The legal history of cannabis in the United States relates to the regulation of cannabis (legal term marijuana) use for medical, recreational or industrial purposes in the United States. Increased restrictions and labeling of cannabis as a poison began in many states from 1906 onward, and outright prohibitions began in the 1920s. By the mid-1930s marijuana was regulated as a drug in every state, including 35 states that adopted the Uniform State Narcotic Drug Act. The first national regulation was the Marihuana Tax Act of 1937.
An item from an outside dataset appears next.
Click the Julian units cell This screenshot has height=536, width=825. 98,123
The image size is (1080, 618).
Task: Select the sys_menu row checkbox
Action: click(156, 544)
Multiple efforts to reschedule cannabis under the Act have failed, and the United States Supreme Court has ruled in United States v. Oakland Cannabis Buyers' Cooperative and Gonzales v. Raich that the federal government has a right to regulate and criminalize cannabis, even for medical purposes.
In 1619, King James I decreed that the U.S. colonists of Jamestown would need to step up efforts to do their fair share towards supporting England. The Virgnia Company enacted the decree, asking Jamestown's land owners to grow and export 100 hemp plants to help support England's cause. Later the colonists would grow it to support its expansion in the Americas.George Washington grew hemp at Mount Vernon as one of his three primary crops. The use of hemp for rope and fabric later became ubiquitous throughout the 18th and 19th centuries in the United States. Medicinal preparations of cannabis became available in American pharmacies in the 1850s following an introduction to its use in Western medicine by William O'Shaughnessy a decade earlier in 1839.